Stored data:
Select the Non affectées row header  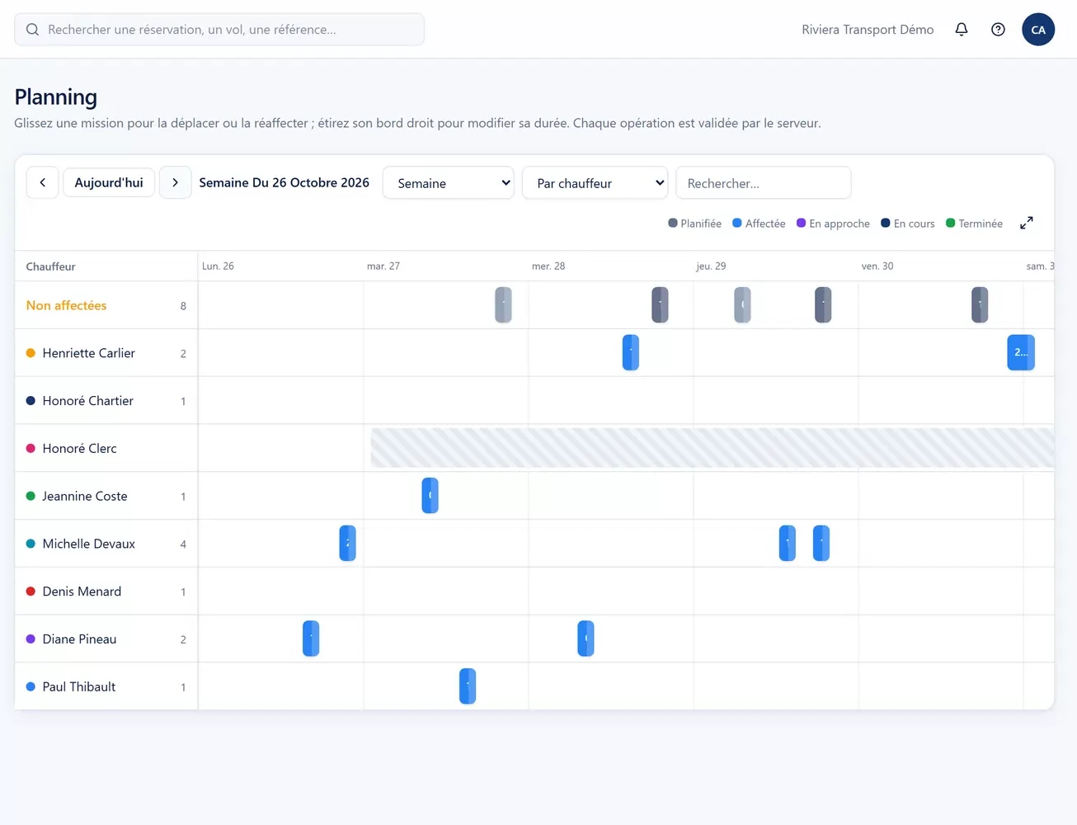click(x=106, y=305)
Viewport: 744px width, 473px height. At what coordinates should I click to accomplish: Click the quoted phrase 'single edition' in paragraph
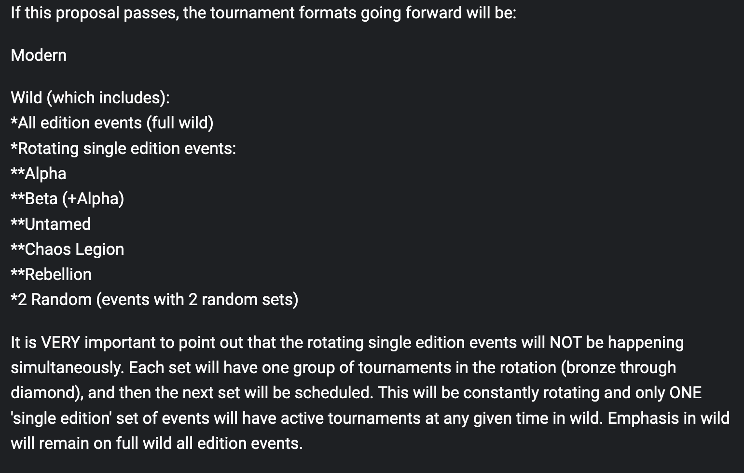click(x=61, y=418)
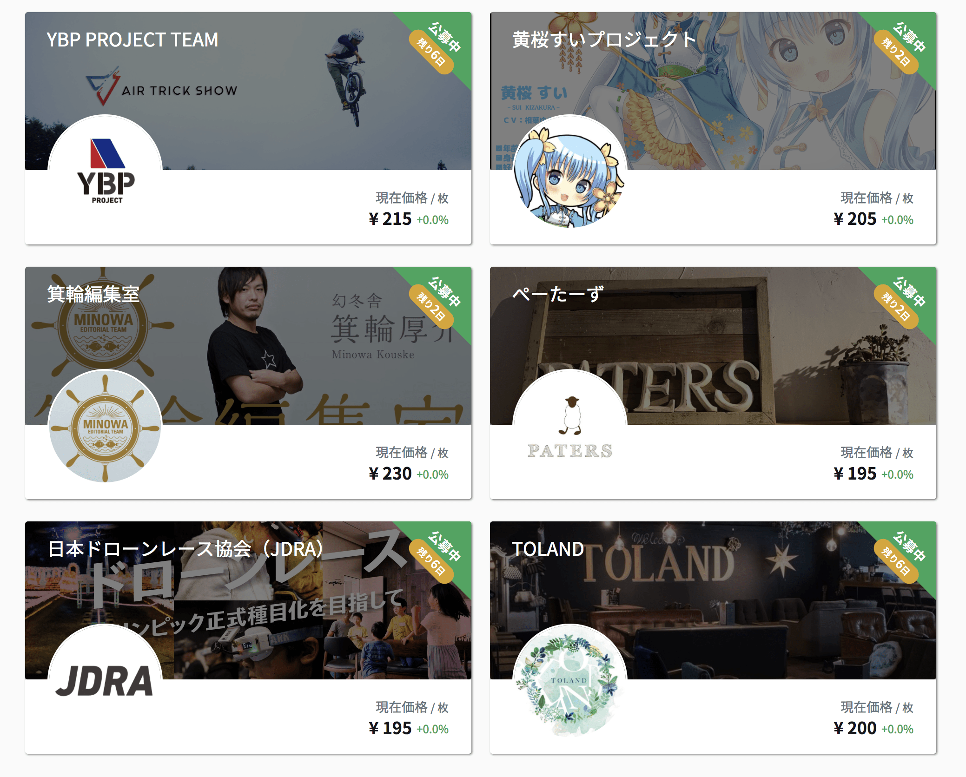Open the 黄桜すい blue-haired character avatar
This screenshot has width=966, height=777.
click(570, 171)
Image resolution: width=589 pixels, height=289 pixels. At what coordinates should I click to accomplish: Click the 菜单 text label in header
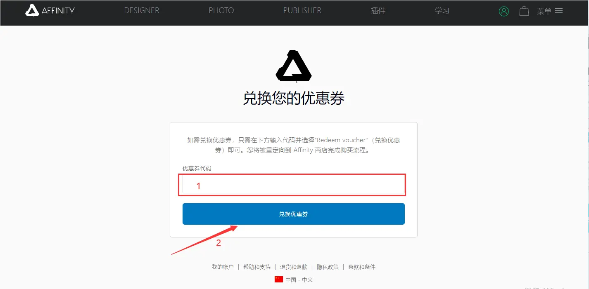click(544, 12)
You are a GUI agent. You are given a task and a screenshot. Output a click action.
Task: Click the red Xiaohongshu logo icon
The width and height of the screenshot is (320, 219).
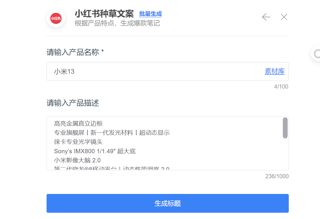pyautogui.click(x=56, y=18)
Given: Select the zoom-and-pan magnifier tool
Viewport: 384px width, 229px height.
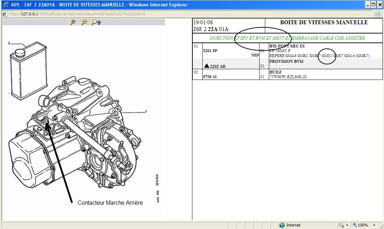Looking at the screenshot, I should [x=96, y=22].

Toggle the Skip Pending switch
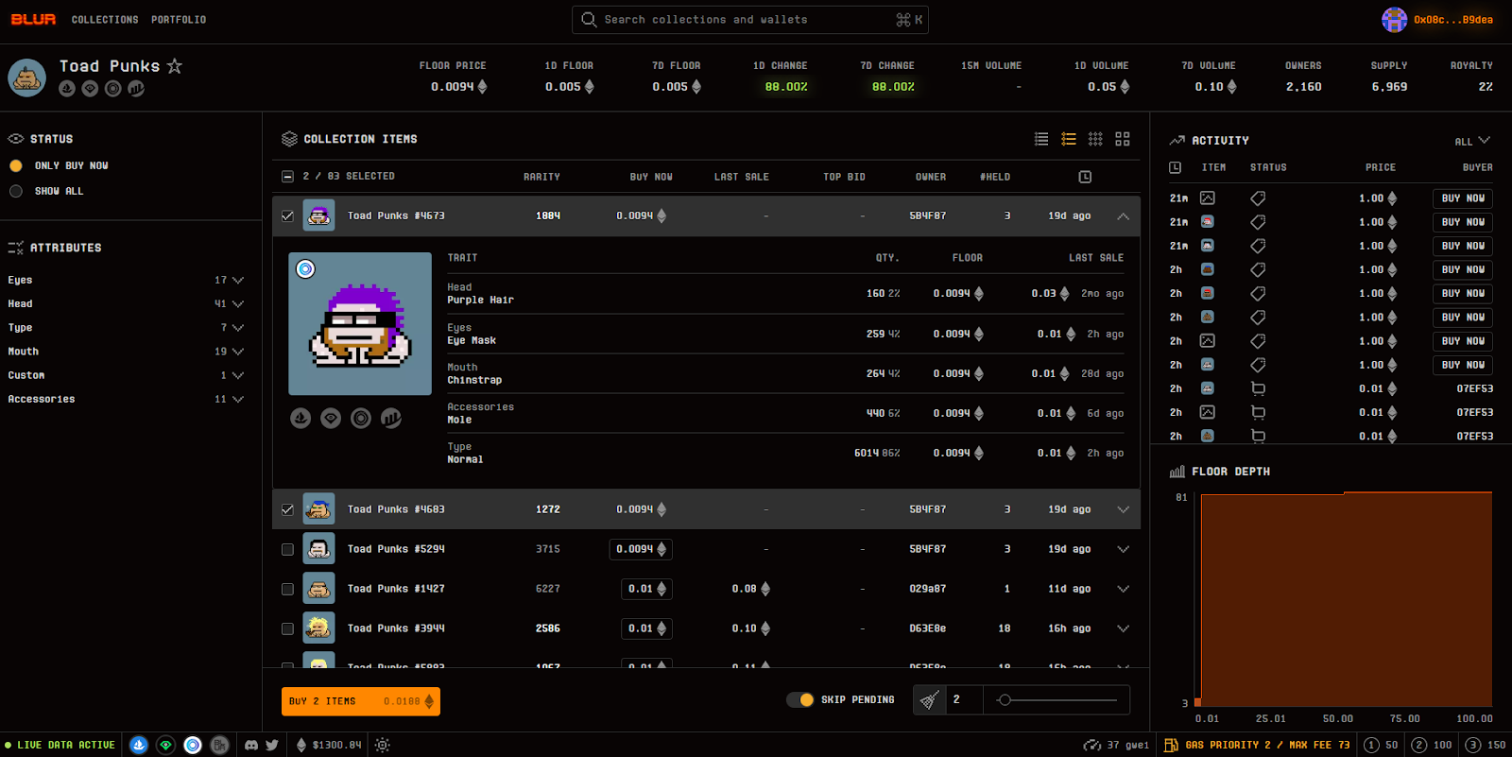coord(800,700)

* Work item *
Leave the pictures out and restate exactly the lines from the one that has "Image resolution: width=589" through the final line of the entries above, both ends included.

* Solved exercise *
Image resolution: width=589 pixels, height=289 pixels. At what coordinates should I click to accomplish: Click the 菜单 text label in header
click(544, 12)
You are a GUI agent. You are given a task and a screenshot. Output a click action.
Task: Click the red Xiaohongshu logo icon
The width and height of the screenshot is (320, 219).
pyautogui.click(x=56, y=18)
Given: Select the zoom-and-pan magnifier tool
Viewport: 384px width, 229px height.
Looking at the screenshot, I should [x=96, y=22].

Toggle the Skip Pending switch
coord(800,700)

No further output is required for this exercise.